As we have already pointed out in previous articles, 2017 was a bullish year in the energy markets. In the previous blog “OMIE Forecast? Place your bets ” we detailed the fundamentals that justified these increases. However, this does not mitigate the concern of procurement managers who have the arduous task of optimizing costs year after year.

It is being a particularly difficult year since in 2016 a long period of sustained bearish market ended. A period that allowed companies to improve the energy expenses almost every year. However, the scenario that is drawing the first half of 2018 requires taking difficult decisions.

The power futures market already exceeds 50 €/MWh despite the long-awaited rains that have helped the recovery of hydroelectric reserves.

The entry of LNG and the configuration of MIBGAS has brought us closer to European gas hubs. And these, are also suffering a clearly bullish trend.

The oil indexed gas (most of the gas contracts in Spain) has not been the exception.

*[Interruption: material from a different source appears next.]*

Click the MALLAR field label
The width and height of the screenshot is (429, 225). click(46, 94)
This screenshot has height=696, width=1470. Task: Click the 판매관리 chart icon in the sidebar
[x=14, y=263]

Parallel to the long bearish market period (until the first quarter of 2016), these have been years of market liberalization, which have allowed the entry of new competitors and thus reduce commercial margins, obtain more products and find competitive and innovative alternatives. All good news and from 2012 to 2017 those energy procurement managers have been the bearers of good news. A period that seems to have faded from a year and a half ago.

Right now, it is where long-term strategies and diversification have helped to mitigate the rise in costs and defend that budget increases.

Of all it is known that markets rise and fall without a clear seasonality. They do not respond to predictive patterns so any attempt to “guess” the future ends up colliding with reality. However, procurement managers always has to fight with the psychological part of his work. The word “savings” is present in the “check list” before making decisions. But as we are seeing now there is no way to report savings through markets or negotiation.

At Magnus we always talk about “optimization” instead of “saving” and we enhance that to fix in good market moments is as important as when markets go up. We are reaching price levels that few predicted, and the general trend is to postpone fixings thinking that prices will relax. “…Hope is the last thing you lose…”

This has proven to be a major error. When an energy market rises, we must continue fixing to diversify, or we risk having to buy at prices much higher than what we have seen. At the best moment we fixed prices of € 40 / MWh, and from Magnus we have been advising to fix at 42, 44, 46 …. Values that at the time seemed high. And now also at € 50 / MWh. We can cling to the idea that they cannot keep going up. But that is an act of faith, not a responsible decision.

But you do not need to resign yourself … we must keep taking decisions and there is light in the new opportunities that the market is giving us:

  • Longer term contracts that would allow take advantage of the current price backwardation (long-term prices are more competitive than short-term ones)
  • In the electricity market companies can participate as Direct Consumers to the wholesale market allowing them to lower energy costs, by assuming the tasks of their current suppliers. More detail in our article published in May 2017
  • Long-term PPA contracts with renewable producers allows to negotiate better conditions and prices below the market by assuming long term commitments. You will find more details about Power Purchase Agreement in our article published in October 2017
  • Industrial consumers that have generation (Increasingly) can participate in the ancillary services of the TSO.
  • The revision of the capacity mechanisms would open the doors to a new participation model through what is known in other countries as a Demand Aggregator.

In short, it is time to be faithful to the strategies, define and respect the marked limits, making brave and accurate decisions. It is also time to seriously evaluate options that so far have not been considered. Whatever the decision is, make sure you have all the information possible because there is always light after the tunnel.